Problem
Go through the lines below and copy any that hold the string "will".

Records excerpted from a collection
*** Block opens ***

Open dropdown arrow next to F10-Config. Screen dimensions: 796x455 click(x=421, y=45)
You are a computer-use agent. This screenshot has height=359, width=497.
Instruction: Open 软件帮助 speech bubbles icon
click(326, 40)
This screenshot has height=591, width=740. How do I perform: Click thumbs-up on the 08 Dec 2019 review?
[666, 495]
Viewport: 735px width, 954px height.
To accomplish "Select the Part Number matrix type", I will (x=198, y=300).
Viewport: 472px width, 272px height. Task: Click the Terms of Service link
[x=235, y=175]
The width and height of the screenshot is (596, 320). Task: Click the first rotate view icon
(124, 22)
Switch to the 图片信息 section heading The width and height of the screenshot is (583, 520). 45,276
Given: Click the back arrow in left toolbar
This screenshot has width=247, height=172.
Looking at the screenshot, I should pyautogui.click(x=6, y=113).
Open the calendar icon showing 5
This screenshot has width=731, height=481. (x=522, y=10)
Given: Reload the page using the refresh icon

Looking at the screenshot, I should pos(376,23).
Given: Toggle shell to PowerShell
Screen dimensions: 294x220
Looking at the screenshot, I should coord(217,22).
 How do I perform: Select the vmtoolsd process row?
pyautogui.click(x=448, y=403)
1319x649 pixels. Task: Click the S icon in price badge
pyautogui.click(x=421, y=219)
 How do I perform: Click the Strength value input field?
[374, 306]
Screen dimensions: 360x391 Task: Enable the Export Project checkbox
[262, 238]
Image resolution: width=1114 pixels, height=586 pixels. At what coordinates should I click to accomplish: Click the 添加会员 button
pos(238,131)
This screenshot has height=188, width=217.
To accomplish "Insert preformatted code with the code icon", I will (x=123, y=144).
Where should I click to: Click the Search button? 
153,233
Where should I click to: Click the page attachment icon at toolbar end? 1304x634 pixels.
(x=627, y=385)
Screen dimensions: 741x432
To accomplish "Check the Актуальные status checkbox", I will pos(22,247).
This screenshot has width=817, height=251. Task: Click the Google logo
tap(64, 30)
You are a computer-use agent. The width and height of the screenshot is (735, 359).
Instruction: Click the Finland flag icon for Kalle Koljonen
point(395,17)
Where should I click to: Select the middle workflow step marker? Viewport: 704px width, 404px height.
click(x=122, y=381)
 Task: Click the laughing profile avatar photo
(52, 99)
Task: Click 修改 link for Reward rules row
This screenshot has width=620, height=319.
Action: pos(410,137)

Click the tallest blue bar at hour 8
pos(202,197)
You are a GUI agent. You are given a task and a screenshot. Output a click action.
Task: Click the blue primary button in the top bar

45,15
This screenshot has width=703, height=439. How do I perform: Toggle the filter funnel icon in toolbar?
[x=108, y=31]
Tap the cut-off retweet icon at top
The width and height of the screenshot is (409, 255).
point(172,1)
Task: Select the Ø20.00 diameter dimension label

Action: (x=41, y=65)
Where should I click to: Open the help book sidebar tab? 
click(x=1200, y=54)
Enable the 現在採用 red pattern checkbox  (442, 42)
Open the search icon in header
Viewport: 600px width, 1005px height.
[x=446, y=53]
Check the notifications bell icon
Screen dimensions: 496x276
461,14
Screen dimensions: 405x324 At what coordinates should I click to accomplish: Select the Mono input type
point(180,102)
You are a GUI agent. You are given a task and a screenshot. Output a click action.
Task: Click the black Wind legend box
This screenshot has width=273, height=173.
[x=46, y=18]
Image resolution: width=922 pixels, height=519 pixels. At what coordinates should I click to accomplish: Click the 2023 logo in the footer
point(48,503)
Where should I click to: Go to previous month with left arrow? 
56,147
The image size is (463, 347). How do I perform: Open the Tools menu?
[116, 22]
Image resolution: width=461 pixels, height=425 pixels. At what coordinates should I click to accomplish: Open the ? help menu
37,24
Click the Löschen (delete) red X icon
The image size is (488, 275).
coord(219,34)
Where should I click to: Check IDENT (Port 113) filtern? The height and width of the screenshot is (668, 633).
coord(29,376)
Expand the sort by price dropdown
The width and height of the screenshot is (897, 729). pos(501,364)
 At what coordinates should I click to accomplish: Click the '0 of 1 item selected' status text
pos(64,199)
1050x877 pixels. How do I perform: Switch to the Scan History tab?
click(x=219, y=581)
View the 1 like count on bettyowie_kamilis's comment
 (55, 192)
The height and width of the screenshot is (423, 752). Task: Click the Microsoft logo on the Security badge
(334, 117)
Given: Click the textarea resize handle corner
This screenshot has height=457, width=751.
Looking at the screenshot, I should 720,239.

*** Block closes ***

Written solution
To accomplish "Select the Part Number matrix type", I will (x=198, y=300).
To accomplish "Insert preformatted code with the code icon", I will (x=123, y=144).
To accomplish "Check the Актуальные status checkbox", I will pos(22,247).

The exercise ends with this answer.